┌─ Document text

The Esplanade Studios' season, to wit, was well-organised and well-marketed. But it was a somewhat low-key affair. The five full-length productions ran for just four days in a black box setting, while the dramatised readings of 45 plays were one-time events in smaller settings.
One wonders if the Esplanade would consider carrying out a theatre retrospective every year with a full-length staging of a few notable plays. A production like Off Centre, with its latest cast and creative team, deserves a much-wider audience - perhaps made mandatory viewing even for every student aged 15 and above. Other fine plays such as Charged, Lest The Demons Get To Me, The Silly Little Girl & The Funny Old Tree, Wills & Secession and Fear Of Writing also deserve an encore.

└─

Task objective: Condense the paragraph of the Esplanade season piece that begins "One wonders if the Esplanade" into a short bulleted list that keeps its main points.

┌─ Extracted entries

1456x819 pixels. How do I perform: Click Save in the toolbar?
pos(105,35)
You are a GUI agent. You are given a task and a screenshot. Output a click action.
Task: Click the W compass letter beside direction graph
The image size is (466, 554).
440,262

└─

Solution to this task:
- The Esplanade might hold a theater retrospective every year, with full-length stagings of a few notable plays.
- Off Centre, with its latest cast and creative team, deserves a much wider audience, perhaps as mandatory viewing for every student aged 15 and above.
- Other fine plays also deserve an encore: Charged, Lest The Demons Get To Me, The Silly Little Girl & The Funny Old Tree, Wills & Secession, and Fear Of Writing.